Ojalá hiciesen primero, segundo y tercero y ganara Óscar, que lo vive de forma muy profunda. Tiene la espina clavada por el resfriado que cogió al ir a Pekín, del que no se pudo recuperar para aportar todo lo que quería. Le gustan los Mundiales, los vive de una manera especial y diferente al resto. Para mí sería emotivo que lo consiga porque es una persona que aprecio sin tener en cuenta los mundiales que pueda conquistar.
¿Qué puede contar de su equipo para 2009, el Cervelo?
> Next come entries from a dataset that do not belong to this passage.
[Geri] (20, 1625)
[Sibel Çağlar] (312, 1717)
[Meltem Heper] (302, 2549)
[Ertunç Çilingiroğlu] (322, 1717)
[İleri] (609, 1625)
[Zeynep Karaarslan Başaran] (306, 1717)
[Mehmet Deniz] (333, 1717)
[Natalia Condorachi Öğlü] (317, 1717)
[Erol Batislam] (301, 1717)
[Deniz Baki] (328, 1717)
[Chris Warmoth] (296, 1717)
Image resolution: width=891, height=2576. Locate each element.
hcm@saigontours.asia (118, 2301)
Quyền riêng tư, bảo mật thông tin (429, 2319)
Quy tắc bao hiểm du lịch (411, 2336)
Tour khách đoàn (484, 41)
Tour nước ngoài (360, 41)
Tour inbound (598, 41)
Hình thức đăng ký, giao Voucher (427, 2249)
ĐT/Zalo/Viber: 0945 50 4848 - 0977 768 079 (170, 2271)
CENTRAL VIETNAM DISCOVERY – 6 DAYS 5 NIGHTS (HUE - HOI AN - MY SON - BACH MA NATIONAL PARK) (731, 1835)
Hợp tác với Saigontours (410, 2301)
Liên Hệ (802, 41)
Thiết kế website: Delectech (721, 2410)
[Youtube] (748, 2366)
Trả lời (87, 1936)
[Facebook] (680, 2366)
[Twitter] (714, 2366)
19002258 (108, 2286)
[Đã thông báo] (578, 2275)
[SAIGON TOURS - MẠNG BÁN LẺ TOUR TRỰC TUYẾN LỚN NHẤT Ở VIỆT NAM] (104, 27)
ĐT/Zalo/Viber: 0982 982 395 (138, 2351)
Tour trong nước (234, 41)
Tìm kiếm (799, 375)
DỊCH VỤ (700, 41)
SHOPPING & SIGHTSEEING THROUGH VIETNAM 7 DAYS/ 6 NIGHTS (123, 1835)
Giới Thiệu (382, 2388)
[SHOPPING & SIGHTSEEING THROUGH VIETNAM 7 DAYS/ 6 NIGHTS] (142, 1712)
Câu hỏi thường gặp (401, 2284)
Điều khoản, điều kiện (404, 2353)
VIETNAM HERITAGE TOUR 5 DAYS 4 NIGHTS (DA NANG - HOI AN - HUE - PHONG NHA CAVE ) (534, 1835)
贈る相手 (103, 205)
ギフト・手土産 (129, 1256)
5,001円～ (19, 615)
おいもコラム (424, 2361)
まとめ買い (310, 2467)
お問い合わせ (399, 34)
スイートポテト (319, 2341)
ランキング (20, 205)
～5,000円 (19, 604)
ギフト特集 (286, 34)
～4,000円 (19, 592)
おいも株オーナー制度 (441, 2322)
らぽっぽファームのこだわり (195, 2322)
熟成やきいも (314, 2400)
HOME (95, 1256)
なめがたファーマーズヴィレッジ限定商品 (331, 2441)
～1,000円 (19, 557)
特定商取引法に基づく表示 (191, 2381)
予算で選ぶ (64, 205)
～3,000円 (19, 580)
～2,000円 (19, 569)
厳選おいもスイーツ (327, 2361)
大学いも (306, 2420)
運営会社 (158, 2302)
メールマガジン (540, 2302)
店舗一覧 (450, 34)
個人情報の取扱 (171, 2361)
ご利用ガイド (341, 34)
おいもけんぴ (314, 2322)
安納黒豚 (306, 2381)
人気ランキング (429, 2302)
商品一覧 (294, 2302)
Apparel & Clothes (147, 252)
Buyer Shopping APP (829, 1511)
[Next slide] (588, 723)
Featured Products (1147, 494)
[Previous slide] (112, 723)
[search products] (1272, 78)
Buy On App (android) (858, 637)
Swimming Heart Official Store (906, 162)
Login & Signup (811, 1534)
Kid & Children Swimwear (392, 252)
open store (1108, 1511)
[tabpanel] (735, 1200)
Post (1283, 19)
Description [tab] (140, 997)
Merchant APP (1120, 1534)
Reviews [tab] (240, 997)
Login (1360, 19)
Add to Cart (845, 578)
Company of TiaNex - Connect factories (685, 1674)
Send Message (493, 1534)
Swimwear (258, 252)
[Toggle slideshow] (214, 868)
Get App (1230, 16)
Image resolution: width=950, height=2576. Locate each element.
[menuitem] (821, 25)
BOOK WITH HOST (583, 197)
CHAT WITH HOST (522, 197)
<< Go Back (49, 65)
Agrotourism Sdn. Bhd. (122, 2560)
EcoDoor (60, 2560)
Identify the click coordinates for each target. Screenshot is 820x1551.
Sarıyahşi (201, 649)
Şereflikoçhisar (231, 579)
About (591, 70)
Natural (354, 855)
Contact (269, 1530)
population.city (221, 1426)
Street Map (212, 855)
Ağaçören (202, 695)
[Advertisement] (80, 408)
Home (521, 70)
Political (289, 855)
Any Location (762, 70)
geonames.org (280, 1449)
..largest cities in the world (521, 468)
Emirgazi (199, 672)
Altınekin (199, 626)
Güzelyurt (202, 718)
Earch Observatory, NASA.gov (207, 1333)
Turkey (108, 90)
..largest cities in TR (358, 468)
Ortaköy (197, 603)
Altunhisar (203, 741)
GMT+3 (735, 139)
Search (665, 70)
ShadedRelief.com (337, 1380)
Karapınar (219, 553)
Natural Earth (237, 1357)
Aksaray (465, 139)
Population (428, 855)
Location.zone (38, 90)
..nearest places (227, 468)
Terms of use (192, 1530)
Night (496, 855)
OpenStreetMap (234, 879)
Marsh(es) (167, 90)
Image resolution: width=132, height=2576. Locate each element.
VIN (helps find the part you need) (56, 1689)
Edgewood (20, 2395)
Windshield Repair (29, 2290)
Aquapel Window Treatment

Mi única intención desde el principio, cuando decidí ir a este equipo, y ellos lo saben, era crear una estructura importante que pueda acudir a las carreras más importantes de la temporada, y una de ellas es el Tour de Francia. El equipo que quiero que me acompañe al Tour es uno con experiencia que sabe lo que es correr a nivel internacional y posee consciencia de lo que es esta carrera. También estará Thor Husovhd, que me puede quitar la presión mediática al principio del Tour y darme esa tranquilidad que necesito para descansar, recuperar y afrontar la parte final como me gusta hacerlo. Creo que voy a tener un equipo que me va a respaldar.
¿Qué espera del futuro?
Cuando he decidido esto es porque mi ilusión siempre ha sido, antes de dejar la bicicleta, correr al máximo nivel y hacer las cosas disfrutando de ellas. Este proyecto me da muchas oportunidades para divertirme encima y fuera de la bicicleta. No es fácil organizar todo esto ni crear una estructura nueva, pero me gusta ser una persona creativa para construir cosas, no para destruirlas. La gente de alrededor y yo pensamos de la misma manera y eso me ayuda a poder tomar decisiones de cara al futuro de este equipo y al futuro proyecto que está en marcha. Eso me motiva y lo veo con esa mentalidad.